Suntuoso prédio na Esquina da Rua Maude com a Rivonia, sede da Bolsa de Valores de Johannesburg, na exclusiva zona de Sandton. Marco zero dos investimentos e finanças da África do Sul. Atmosfera tensa, lembranças das manifestações antiapartheid e da repressão violenta das forças de segurança do estado racista. Todos temiam o caos nas ruas, não queriam acordar os fantasmas do dos anos 70 e 80. Imagens de policiais reprimindo indiscriminadamente os protestos de jovens negros…

Concertinas de arame farpado formavam barreiras de proteção nas calçadas. Carros da policia bloqueavam acessos a edifícios e ruas, controlando passivamente o progresso da marcha. Multidão multirracial acompanhava o evento com segurança, registrando os acontecimentos com câmeras digitais. Pétalas de jacarandá esmagadas pelos pés irados de jovens que carregavam cartazes de protesto multicoloridos. Cores do protesto pisoteando as cores da natureza. O líder gritava: ¨amandla¨. Respondiam: ¨awethu¨. Poder para o povo!

A vanguarda da marcha aguardava milhares de companheiros que convergiriam no local. Dançavam o ¨toi-toi¨, ritual de protesto usado nas manifestações contra o apatheid. Punhos irados contrastavam com o azul do céu e o lilás dos jacarandás em flor. Demandavam a divisão das riquezas da nação e mais oportunidades de trabalho.

Os manifestantes pertenciam a Ala Jovem do CNA, o partido de Nelson Mandela no poder.
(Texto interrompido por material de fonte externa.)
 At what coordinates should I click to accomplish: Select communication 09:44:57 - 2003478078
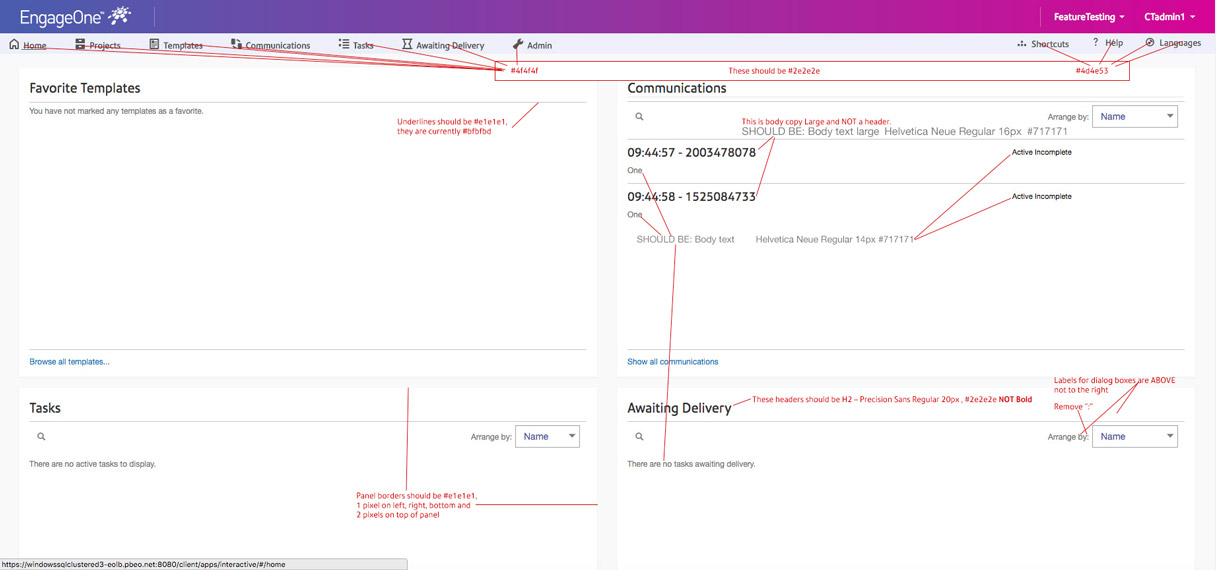click(691, 152)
Os policias e seus comandantes eram maioritariamente negros; os equipamentos policiais usados para controlar e proteger o trajeto da marcha excluía os Casspirs (caveirões) ou carabinas de calibre pesado. Usados outrora para reprimir demonstrações de desobediência civil contra o apartheid. Os veículos haviam se convertido em produtos de exportação, para lugares distantes como o Brasil e o Iraq. O protesto terminou pacificamente.
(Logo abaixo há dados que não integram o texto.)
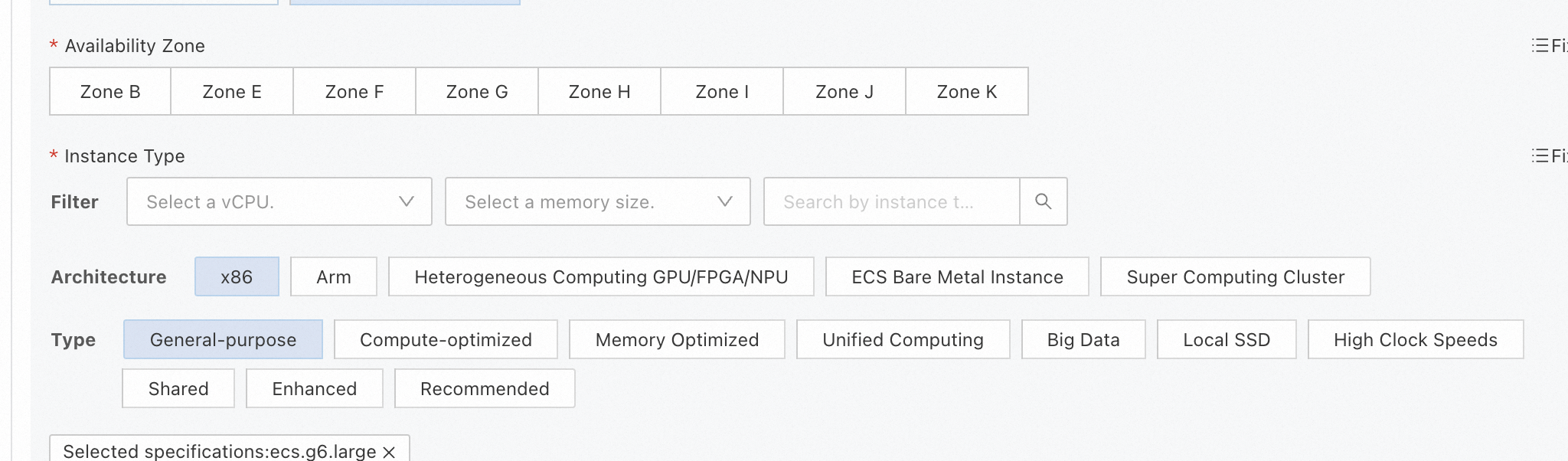The height and width of the screenshot is (461, 1568).
Task: Expand the memory size dropdown
Action: pyautogui.click(x=597, y=201)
Chegamos ao Bairro do Soweto, à igreja Regina Mundi, refúgio de manifestantes e pessoas procuradas por resistência ao apartheid. Protagonista da luta pela equidade e justiça para a população negra. Nosso guia apontou em direção a um edifício de dimensões impressionantes, mesmo à distância. Igreja Brasileira! Igreja Universal, explicou. Continuamos a jornada sem nenhuma outra menção.

Um ícone da luta antiapartheid in Soweto, o memorial Henry Piertson. Adolescente morto em 1976 por soldados brancos em Casspirs blindados, converteu-se em uma das primeiras vitimas da repressão militar contra estudantes secundários negros. Protestavam contra a imposição do africâner, a língua do colono branco, nas escolas dos guetos raciais, conduzindo à morte de mais de cem estudantes desarmados. Fotografias e filmes dos embates galvanizaram a opinião pública mundial, seguido de um embargo econômico contra o regime racista. A memória do passado reforça a necessidade de manter um regime democrático e o direito de protestar pacificamente.

A mobilização internacional contra o apartheid expôs os Casspirs nas grandes capitais do mundo, como símbolo maior da brutalidade e da repressão sul-africana. Depois de uma visita ao memorial Henry Piertson, é difícil entender ou explicar o uso dos caveirões, fabricados na África do Sul, nas favelas do Rio de Janeiro, como instrumentos de pacificação e como construtores de confiança da população excluída no estado brasileiro. ¨Amandla… awethu¨.